(Collected data entries)

━━━━━━━━

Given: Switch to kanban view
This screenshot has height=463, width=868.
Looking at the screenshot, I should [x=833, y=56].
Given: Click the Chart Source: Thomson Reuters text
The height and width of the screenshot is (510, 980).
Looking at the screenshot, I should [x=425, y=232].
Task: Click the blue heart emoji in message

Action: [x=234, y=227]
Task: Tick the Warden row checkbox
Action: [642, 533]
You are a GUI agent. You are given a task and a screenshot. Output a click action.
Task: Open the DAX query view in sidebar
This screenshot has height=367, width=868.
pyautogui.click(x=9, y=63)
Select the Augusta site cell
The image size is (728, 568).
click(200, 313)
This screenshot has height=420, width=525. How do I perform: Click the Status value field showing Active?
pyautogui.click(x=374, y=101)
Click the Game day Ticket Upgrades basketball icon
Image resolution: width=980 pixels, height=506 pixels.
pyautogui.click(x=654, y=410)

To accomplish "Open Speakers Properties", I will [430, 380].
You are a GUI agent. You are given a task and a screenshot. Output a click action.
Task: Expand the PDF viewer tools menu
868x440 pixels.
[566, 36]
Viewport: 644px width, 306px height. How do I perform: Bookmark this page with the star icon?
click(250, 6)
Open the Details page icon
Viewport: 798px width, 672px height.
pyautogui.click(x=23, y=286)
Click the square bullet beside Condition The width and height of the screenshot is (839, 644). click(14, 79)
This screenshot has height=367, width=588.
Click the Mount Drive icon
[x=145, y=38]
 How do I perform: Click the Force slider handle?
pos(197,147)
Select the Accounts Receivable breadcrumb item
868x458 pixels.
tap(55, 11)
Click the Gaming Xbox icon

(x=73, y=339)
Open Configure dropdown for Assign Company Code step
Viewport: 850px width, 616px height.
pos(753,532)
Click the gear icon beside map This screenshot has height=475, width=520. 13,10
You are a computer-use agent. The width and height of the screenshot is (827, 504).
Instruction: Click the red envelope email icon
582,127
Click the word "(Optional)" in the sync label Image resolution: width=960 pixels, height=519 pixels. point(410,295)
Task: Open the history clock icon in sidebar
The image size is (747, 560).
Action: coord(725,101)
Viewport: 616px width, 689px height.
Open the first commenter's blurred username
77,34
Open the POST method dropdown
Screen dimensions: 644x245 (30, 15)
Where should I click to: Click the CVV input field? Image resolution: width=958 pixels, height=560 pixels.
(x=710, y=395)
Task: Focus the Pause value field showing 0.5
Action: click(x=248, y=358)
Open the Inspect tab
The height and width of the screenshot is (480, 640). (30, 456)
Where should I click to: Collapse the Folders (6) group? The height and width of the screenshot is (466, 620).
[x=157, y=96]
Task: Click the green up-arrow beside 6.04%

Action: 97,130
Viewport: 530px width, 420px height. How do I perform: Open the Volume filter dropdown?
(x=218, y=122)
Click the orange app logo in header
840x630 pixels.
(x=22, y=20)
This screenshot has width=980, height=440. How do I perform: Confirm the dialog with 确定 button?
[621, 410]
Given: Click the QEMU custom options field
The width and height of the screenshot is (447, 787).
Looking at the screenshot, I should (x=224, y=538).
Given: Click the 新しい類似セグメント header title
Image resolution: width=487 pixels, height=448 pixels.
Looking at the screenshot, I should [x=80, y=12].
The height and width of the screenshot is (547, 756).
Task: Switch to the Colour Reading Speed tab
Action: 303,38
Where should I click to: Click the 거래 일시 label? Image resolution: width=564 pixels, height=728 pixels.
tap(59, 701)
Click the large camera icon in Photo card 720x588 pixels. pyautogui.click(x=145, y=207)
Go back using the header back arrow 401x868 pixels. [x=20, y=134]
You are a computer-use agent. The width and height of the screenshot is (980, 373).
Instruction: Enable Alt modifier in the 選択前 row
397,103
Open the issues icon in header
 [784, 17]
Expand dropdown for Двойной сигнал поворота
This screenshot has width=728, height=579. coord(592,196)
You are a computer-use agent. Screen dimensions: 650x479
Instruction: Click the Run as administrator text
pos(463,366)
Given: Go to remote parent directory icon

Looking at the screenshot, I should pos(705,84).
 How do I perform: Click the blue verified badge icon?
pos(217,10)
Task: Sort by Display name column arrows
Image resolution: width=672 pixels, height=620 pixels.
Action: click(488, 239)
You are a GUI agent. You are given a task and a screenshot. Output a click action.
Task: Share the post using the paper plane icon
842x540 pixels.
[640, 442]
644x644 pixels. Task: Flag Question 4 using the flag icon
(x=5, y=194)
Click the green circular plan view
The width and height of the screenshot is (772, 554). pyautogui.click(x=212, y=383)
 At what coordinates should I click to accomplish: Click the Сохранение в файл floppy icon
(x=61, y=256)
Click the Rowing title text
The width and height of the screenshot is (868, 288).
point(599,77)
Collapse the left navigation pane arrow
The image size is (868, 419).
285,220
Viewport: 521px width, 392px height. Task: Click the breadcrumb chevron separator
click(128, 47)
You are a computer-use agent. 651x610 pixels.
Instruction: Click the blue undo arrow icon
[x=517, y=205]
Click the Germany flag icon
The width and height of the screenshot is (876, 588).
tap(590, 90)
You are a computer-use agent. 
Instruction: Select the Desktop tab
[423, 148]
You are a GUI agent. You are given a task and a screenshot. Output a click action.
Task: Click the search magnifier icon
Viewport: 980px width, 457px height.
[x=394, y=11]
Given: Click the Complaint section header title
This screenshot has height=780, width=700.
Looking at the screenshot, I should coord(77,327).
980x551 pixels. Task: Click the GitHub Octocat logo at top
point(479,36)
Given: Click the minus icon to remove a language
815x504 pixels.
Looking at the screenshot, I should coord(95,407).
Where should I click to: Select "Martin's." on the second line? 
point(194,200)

━━━━━━━━

— What is needed —
From the entries above, return each line with the word "sidebar" in it.

— Output —
Task: Open the DAX query view in sidebar
Task: Open the history clock icon in sidebar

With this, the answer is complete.